Collective Messaging Framework
Think of the collective messaging framework as a guide for broadening better understanding of the connection between ACEs, overdose and suicide. It is designed to communicate the need to break down silos to address these three health issues more effectively. As such, the collective messaging framework:
- Provides messages about ACEs, overdose and suicide that strengthen the work of experts in each of these individual issues.
- Advances an overarching narrative that ACEs, overdose and suicide are urgent, related and preventable public health challenges and are rooted in public health inequities.
- Empowers subject matter experts to inform stakeholder decisions toward effective, prevention-focused public health policies, approaches and funding.
Core Message
Adverse childhood experiences, overdose and suicide are urgent and related public health challenges. While these challenges have consequences for all of us, some communities are more affected than others due to systemic barriers, like a lack of resources or opportunities.

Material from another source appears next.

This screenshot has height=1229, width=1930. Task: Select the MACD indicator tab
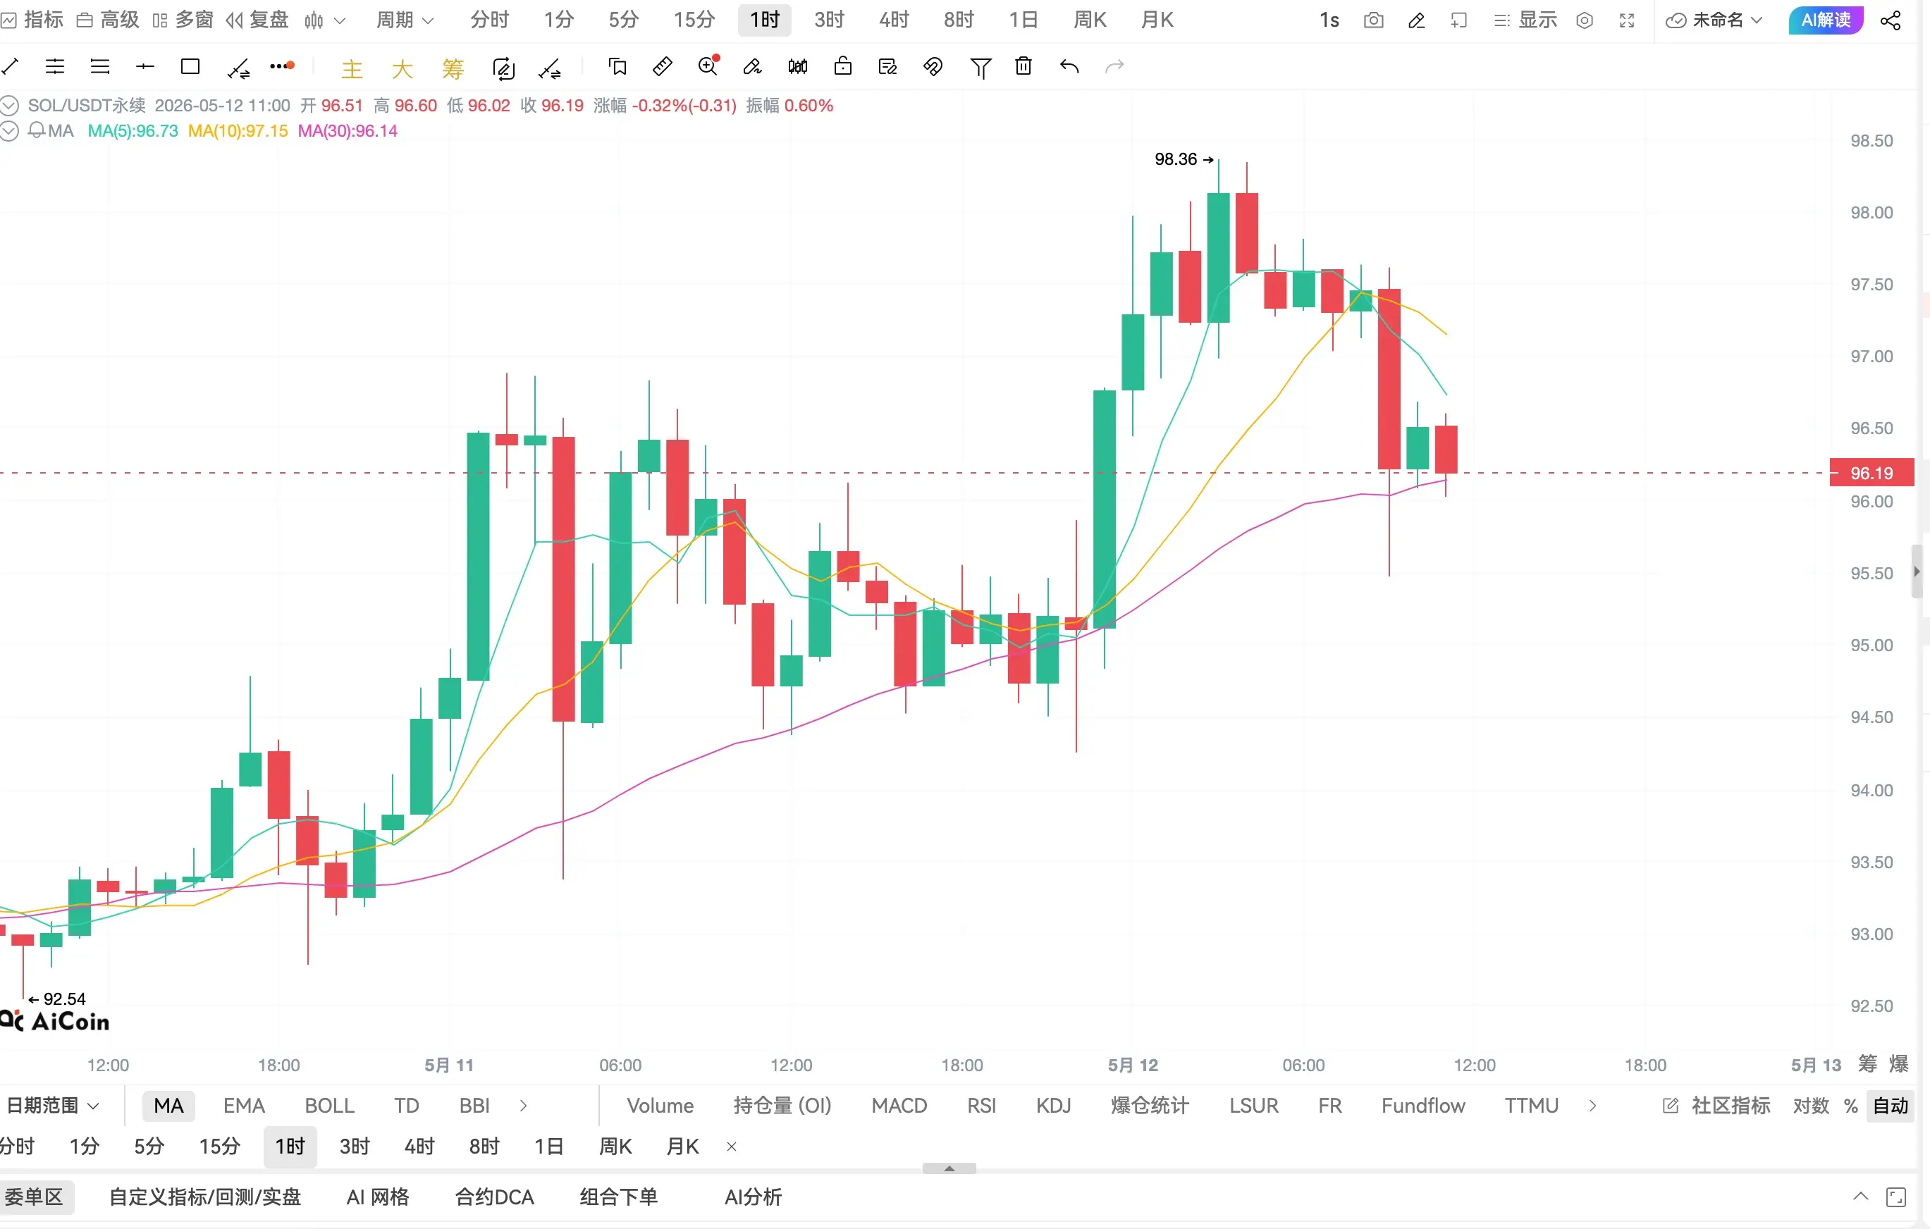coord(899,1106)
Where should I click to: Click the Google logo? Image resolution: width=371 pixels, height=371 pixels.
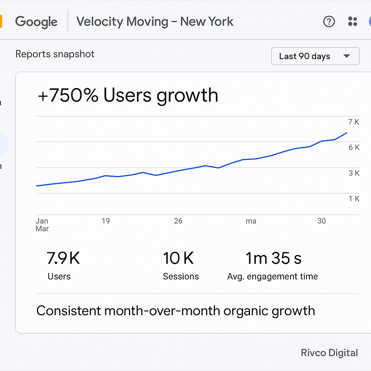tap(36, 22)

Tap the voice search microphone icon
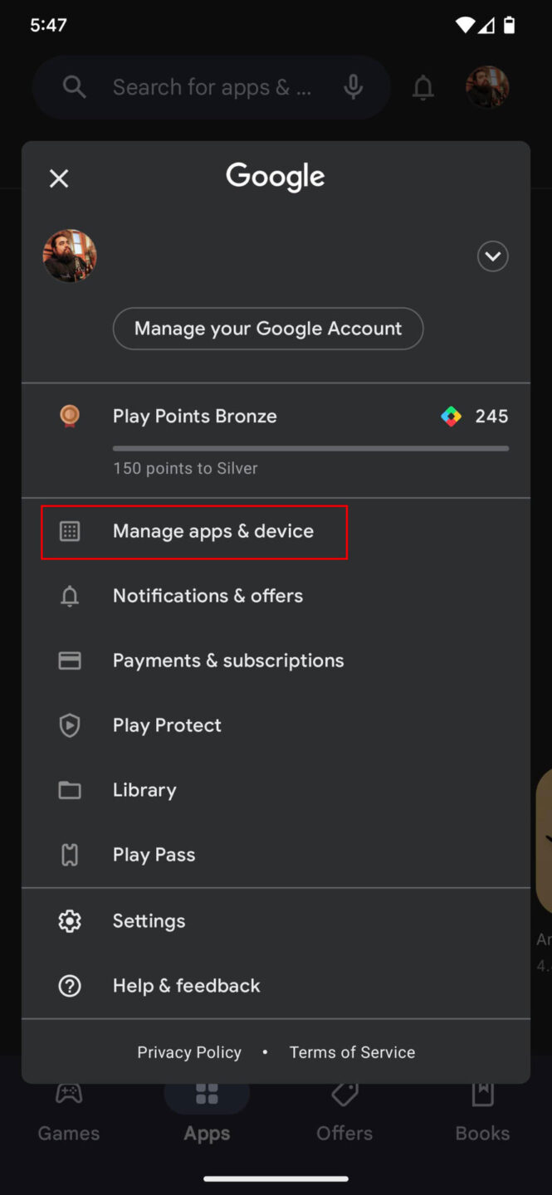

These challenges are preventable if we adopt a coordinated and equitable approach that focuses on addressing today’s crises while preventing tomorrow’s.
Urgent
Exposure to ACEs, overdose and suicide are urgent public health challenges confronting every community in the country. These challenges contribute to shortened life span, lower quality of life, rising health care costs, lost economic productivity and strain on our social service system that affect all of us. This urgency is heightened by trauma passed down from one generation to another and by lack of public investment in some communities. This makes existing health challenges worse and makes it harder to seek preventive or lifesaving resources.
Related
These challenges are related because exposure to ACEs is associated with increased risk of overdose and suicide later in life. And for children, because losing a loved one to suicide or overdose is an ACE, future overdose or suicide risk grows. As such, ACEs, overdose and suicide are each associated with the other, and the impact can last across generations. People who are affected by substance use and suicide early in life are also disproportionately affected by systems inequities, like structural racism. This leads to health inequities, or the uneven distribution of social and economic resources that impact an individual’s health.
Preventable
Fortunately, these three crises are preventable if we take a comprehensive public health approach that addresses the complex and often related challenges that impact health disparities. By building on community strengths—and focusing not just on treatment but also on awareness building and prevention strategies that fit the community—we can meet the immediate needs of those already affected today while preventing future risk and adverse health outcomes tomorrow.
Approach
We need a coordinated approach to ensure equity in policies, programs and services that build on the strengths of individuals, families and communities while reducing the disparities that increase risk for some more than others. This can happen when we:
- Increase understanding of the causes and impact, and better coordinate across treatment and prevention fields.
- Engage a broad movement of champions and change agents in communities.
- Invest in research and evaluation to better understand what works, why and for whom.
- Implement successful treatment and prevention strategies that are adapted for specific cultural contexts.